Se mantiene la primitiva protección, el muro del amor filial, en tiempos acelerados, en la génesis de la Inteligencia Artificial: “Recuerda que tu madre siempre tiene magia en las manos” o “También a él le queda / muy grande todavía la receta”. En los poemas que componen “Familia” se suceden palabras como mamá, Aleph, vómito, fiebre, vacunas y desorden. Es el momento en el que la noche hace de la temperatura algo terrible: “Si declaro a la noche que prepare / detallada por horas la factura”. El mismo terror primigenio de los padres, que en la oscuridad se ven devorados por el miedo para despertar, en la frescura de la mañana, con la esperanza primordial. Es un ritmo eterno que Ramiro Gairín recoge con paciencia, reconstruye la eternidad con sus palabras: lluvia, concesionarios, otoño, recoger los juguetes, la cena, hay que acostarse pronto. Es un blues de tortillas y sopa que se enfrían, el domingo como divinidad menor de la despedida, como el último resquicio de la festividad, ahora, otra vez, envejecido: “Con el sol despidiéndose y el frío, / como un gato al que nadie hace caso / dándonos topetazos”.

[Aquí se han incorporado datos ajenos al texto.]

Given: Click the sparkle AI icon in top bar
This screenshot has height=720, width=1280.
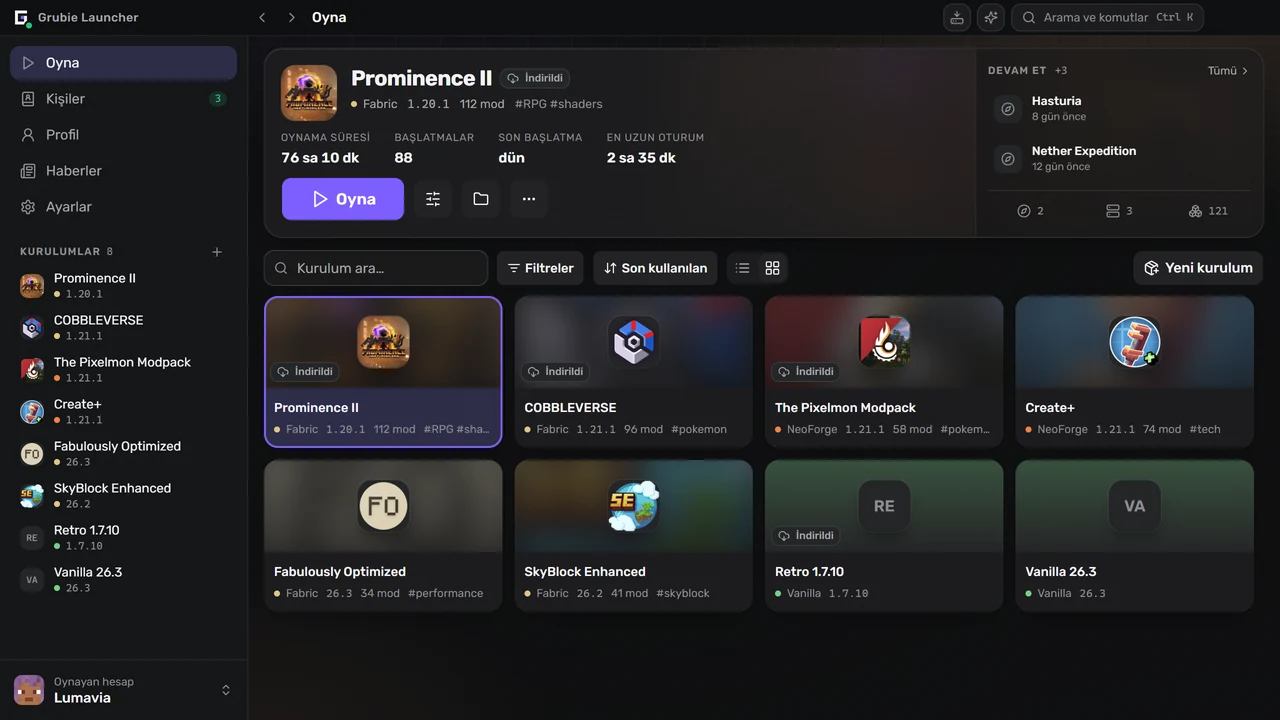Looking at the screenshot, I should (991, 18).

Volvemos a los números, nunca le dimos a los percentiles de la facultad, a la estadística, cuando en la facultad se hablaba de seguridad, de intervalos de confianza, de test de hipótesis, cuando no es producto ni porcentaje, cuando es un cuerpo débil, mínimo: “Las tablas amenazan, / va detrás de la media” u “Ojalá alcances la media suficiente” y esa campana, Gauss y su variable normalizada, “Ojalá los primeros sedimentos / estratos que a tus padres corresponden / aguanten tanto mundo”. Llegamos a “El río del futuro”, penúltima parte del libro. Sumergidos en el acierto del poeta, que impone a los dioses la mecánica de su hijo: el mundo vibra en la misma frecuencia que el corazón del niño. Escribe: “Que para ser gigante / hay que vivir oculto / en medio de otros árboles”. Y entonces, llega: “Hoy ha venido el mundo a reponerse / con nosotros al parque. / Hoy se ha tomado el día libre”. En “El mundo terminado”, fragmento final del volumen, se supera lo sensible para alcanzar lo moral, aunque sea en el primer apetito del día: “No quiero que conozcas / las metáforas bélicas: / combatir el invierno / batallar contra el cáncer”. Escuchar crecer a un hijo, mientras escribe, en el miedo eterno del padre, incapaz de tapar, de cubrir, todas la fugas posibles en el navío de la existencia. Un final del camino, que engancha, vasos comunicantes, la primera infancia, el aviso de la eternidad, la contradicción que supone que el nacimiento del hijo es el primer ladrillo de la vejez. Es en esa contradicción perenne donde, todos, poetas o no, existimos. Pero con sus versos, Ramiro Gairín, construye un señuelo de belleza, una plataforma de esperanza.
Ramiro Gairín, La vibración del mundo, Providencia, Región Metropolitana, Chile RIL Editores, 2025.